## Selected excerpt
Is there an equivalent of vb.net's instr in R

228 Views Asked by At

I am rewriting my vb.net code in R and have come to a roadblock. The code in vb.net essentially counts the number of characters in a string that do not occur in a string of allowed characters. The code in vb.net is:

StringtoConvert="ABC"
strAllowedChars="AC"
For i= 1 to len(StringtoConvert)
  If InStr(1, strAllowedChars, StringtoConvert(i))=0 then
  disallowed=disallowed+1
  Else
  End If
Next

I can see how to do this in R using loops to search the string for each of the allowed characters but is there a way in R to do this using an aggregate like the strAllowedChars above?

The str_count function of the stringr package in R is the closest that I have found but it looks matches to the entire strAllowedChars rather than looking at each character independently. How can I test the StringtoConvert to make sure it contains only the strAllowedChars as individual characters. In other words in the example above if a character in StringtoConvert does not match one of the characters in strAllowedCharacters then I need to either identify it as such and use another call to replace it or replace it directly.

The R code that I have tried is:

    library(stringr)
    testerstring<-"CYA"
    testpattern<-"CA"
    newtesterstring<-str_count(testerstring,testpattern)
    print(newtesterstring)

The desired output is the number of characters in the StringtoConvert that are disallowed based on the allowed characters-strAllowedChars. I will then use that in a loop to change any disallowed character to a "G" using an if then statement so it would also be desirable if I could skip the step of counting and instead just replace any disallowed character with a "G".

## Data supplied
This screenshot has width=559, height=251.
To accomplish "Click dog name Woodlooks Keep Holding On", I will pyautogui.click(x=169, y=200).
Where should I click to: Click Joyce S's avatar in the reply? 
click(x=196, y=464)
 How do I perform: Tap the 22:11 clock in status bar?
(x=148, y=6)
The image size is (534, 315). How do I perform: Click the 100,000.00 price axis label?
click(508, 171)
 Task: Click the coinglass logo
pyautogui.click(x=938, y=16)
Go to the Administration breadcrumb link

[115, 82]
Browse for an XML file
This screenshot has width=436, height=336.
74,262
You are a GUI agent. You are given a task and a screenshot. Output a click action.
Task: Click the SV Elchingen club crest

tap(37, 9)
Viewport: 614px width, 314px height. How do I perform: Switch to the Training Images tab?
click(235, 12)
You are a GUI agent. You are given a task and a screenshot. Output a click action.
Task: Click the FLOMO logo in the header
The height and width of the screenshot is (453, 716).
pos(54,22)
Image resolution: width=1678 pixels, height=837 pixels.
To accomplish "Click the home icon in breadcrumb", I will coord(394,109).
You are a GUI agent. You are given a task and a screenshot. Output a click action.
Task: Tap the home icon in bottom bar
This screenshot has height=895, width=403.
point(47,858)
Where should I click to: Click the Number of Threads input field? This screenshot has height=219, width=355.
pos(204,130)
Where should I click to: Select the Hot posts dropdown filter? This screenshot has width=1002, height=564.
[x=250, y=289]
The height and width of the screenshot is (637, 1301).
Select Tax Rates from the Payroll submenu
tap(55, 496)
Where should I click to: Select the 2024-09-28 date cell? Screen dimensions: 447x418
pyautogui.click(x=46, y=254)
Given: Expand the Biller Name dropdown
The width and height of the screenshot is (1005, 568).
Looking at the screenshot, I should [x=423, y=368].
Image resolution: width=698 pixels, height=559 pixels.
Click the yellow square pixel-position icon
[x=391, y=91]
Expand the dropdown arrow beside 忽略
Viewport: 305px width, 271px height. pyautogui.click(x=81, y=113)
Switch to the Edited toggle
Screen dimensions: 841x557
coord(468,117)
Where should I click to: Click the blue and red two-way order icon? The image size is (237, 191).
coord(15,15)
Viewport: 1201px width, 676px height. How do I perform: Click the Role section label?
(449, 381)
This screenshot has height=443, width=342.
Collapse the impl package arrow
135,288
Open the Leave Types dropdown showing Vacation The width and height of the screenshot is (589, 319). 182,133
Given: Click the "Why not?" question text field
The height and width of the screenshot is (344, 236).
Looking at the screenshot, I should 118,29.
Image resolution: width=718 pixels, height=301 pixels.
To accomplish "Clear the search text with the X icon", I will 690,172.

## Aim of the task
Please rewrite the part of the question about an R equivalent of InStr that opens with the words containing "Is there an" and closes with "1 to len(StringtoConvert)", substituting "InputString" for "StringtoConvert".

## Exercise response
Is there an equivalent of vb.net's instr in R

228 Views Asked by At

I am rewriting my vb.net code in R and have come to a roadblock. The code in vb.net essentially counts the number of characters in a string that do not occur in a string of allowed characters. The code in vb.net is:

InputString="ABC"
strAllowedChars="AC"
For i= 1 to len(InputString)